Run by volunteers, the privacy policy of riseup.net states they do not retain IP addresses and browser fingerprints. But they retain registration information of users for four months and email transit logs for a day. The data is stored in an encrypted format but they do not share it with anyone.

Scroll.in sent a questionnaire to riseup.net on September 6, asking whether Maharashtra police had sought information from them and what they have shared, if any. They are yet to respond.

Proving legality

Last week, public prosecutor Ujjwala Prakash read out parts of the emails in Pune sessions court, but did not formally submit them. In the court, the emails will have to pass the test of legality, both in terms of how they were retrieved, as well as proving the contents and substantiating the allegations the police have made, said Tara Narula, a Delhi-based lawyer.

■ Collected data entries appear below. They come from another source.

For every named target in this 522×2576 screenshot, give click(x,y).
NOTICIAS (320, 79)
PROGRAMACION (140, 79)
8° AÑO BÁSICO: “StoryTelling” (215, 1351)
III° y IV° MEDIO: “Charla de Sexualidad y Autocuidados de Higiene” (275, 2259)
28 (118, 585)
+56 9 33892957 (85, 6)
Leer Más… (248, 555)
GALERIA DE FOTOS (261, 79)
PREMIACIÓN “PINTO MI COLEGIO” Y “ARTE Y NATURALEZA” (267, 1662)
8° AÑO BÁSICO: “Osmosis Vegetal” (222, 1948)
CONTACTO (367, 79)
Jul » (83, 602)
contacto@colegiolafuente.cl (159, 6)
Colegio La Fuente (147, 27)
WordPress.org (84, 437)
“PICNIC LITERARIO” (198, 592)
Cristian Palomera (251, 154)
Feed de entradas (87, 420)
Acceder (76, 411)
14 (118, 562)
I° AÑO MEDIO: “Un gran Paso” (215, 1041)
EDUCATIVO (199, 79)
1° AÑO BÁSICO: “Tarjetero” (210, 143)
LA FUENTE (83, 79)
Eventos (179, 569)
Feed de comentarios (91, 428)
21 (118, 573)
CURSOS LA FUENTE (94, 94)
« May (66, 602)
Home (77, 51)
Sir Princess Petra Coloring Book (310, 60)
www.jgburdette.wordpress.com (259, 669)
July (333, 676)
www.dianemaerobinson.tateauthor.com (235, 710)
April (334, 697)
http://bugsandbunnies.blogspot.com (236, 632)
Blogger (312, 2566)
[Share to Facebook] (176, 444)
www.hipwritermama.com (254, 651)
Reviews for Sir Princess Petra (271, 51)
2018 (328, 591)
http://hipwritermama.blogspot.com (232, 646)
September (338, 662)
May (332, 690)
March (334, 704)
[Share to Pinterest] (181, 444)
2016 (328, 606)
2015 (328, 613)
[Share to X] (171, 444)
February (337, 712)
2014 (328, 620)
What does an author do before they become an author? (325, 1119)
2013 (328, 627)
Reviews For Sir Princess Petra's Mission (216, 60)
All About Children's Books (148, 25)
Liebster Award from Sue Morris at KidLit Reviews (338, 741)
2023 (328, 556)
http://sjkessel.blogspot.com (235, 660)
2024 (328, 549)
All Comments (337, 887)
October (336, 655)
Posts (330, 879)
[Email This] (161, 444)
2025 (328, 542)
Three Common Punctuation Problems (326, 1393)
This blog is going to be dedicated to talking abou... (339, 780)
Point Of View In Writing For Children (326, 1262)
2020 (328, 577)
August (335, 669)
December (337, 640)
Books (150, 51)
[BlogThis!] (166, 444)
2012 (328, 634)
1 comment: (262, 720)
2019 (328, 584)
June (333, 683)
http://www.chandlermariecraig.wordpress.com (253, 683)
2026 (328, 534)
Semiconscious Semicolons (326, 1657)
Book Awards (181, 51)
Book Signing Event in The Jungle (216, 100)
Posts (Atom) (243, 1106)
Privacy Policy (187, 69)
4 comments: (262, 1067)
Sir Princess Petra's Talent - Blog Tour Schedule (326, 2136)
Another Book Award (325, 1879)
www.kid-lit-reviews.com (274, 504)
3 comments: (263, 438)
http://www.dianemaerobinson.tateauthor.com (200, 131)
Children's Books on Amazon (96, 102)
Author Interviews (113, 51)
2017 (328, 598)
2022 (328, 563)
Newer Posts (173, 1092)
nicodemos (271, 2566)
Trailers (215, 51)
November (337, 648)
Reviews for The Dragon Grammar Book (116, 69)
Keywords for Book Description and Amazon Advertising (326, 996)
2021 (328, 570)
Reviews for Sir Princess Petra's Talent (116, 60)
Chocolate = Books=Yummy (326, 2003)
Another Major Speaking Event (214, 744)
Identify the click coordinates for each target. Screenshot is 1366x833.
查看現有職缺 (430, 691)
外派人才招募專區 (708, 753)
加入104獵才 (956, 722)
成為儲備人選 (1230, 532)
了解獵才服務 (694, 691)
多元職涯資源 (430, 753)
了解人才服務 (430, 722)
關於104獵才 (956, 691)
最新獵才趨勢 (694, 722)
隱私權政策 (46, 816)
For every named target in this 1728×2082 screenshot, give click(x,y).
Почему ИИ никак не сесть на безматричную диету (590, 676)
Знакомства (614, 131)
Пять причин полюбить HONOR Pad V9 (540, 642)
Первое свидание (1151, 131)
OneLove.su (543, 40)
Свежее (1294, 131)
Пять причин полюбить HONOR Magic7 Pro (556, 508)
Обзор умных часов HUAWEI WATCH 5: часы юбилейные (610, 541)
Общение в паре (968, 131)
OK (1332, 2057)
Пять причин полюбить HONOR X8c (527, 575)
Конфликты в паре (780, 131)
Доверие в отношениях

“Any document submitted as evidence must ultimately meet two conditions: admissibility and proof,” she said. “Firstly, an affidavit under Section 65B of the Evidence Act will have to accompany the document stating how, from what device, and by whom the document was recovered. The device will have to be preserved and may be subjected to forensic examination also.”

Section 65B of the Evidence Act imposes certain conditions for electronic records to be “admissible”. First, the agencies will have to prove that the records submitted were produced by the particular device during the relevant period in which the record is alleged to have been created. Proof is also needed to establish that the person accused was using the computer during the relevant time on a regular basis and was in lawful control of the device.

Then, the contents of the document will have to be proven, Narula said. “The state will also have to conclusively prove the allegation and establish who the creator of the document is, that the document was shared by the creator and received by a co-accused. The intention behind and meaning of the document will come into play, and the State will have to argue its place in the larger conspiracy.”

At every stage, different objections can be raised regarding the document and by no means can it be called credible evidence against anyone at this stage, Narula added.

Cyber experts said meeting these conditions could be a challenge. “The reason is that such anonymous service providers maintain no records which the security agencies can access,” said Kislay Chaudhary, a cyber security consultant to several government agencies.

But the police has ways of getting around this, he said. First, it can get records if any of the email exchanges have taken place outside an encrypted network – for instance, if information was exchanged between the riseup.in server and another server which may belong to any other company providing similar services like Yahoo or Google, for which the IP addresses can be traced. If that fails, Chaudhary added, the electronic device recovered by the police could be sent for a forensic examination to check all activity logs and session history.

The Pune police claims to have done this. “We have incriminating evidence which we can share with the court,” said Bodakhe, “but what can we do if IP addresses and other details are not shared by such email service providers?”